It has long been understood that self-reporting is a terrible diagnostic method for brain injury, but until recently there were few other ways to go about identifying possible brain injuries. For athletes, the biggest reason self-reporting doesn’t work as a diagnostic method is simply that players would rather stay in the game than report a possible injury. According to a recent study, that mentality begins early.
According to CBS, half of the high school football players surveyed for the study said they would remain on the field, even if they believed they had suffered a concussion, and only a little under half of all the students said they wouldn’t report the symptoms if they experienced them. Frighteningly, the majority of these players were very aware of the high risk for serious injuries when dealing with single or repeat brain injuries.
Dr. Brit Anderson, head of the research team, said that while they aren’t at a point to make specific policy recommendations, there are clearly issues with relying on athletes to report their own symptoms.
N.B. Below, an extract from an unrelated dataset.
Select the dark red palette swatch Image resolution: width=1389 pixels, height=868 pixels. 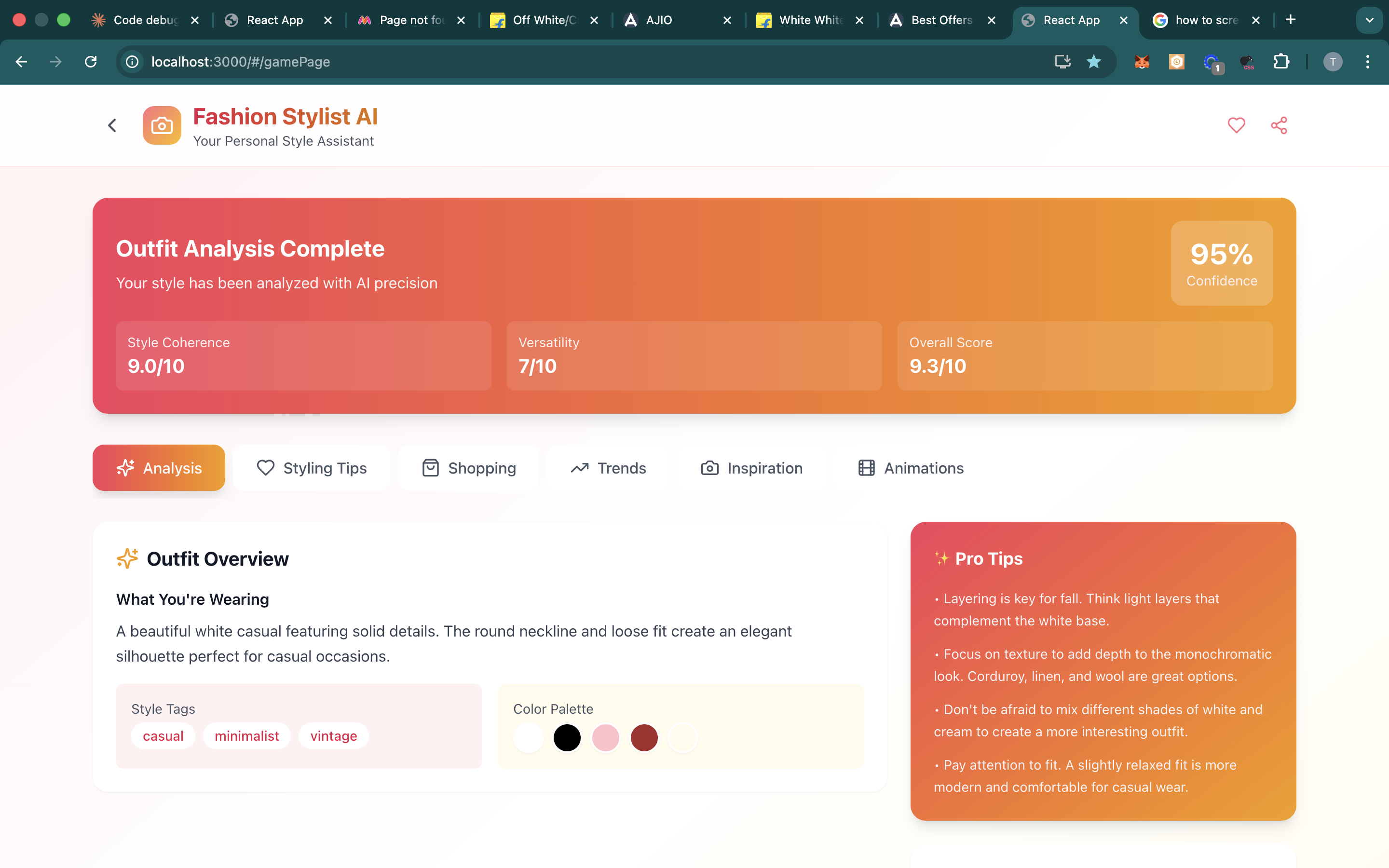(x=644, y=738)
Instead, there is likely a need for increased sideline screening by coaches and health staff, even when players deny injury.
They study was presented at the Pediatric Academic Societies annual meeting in Washington D.C., and has yet to be published by a journal, so it is considered preliminary, but the findings are similar to those found in other sports and professional leagues. For example, in 2011 Peyton Manning implied he purposely failed a baseline concussion test in order to make later screenings look better which might get him more easily cleared to return to play.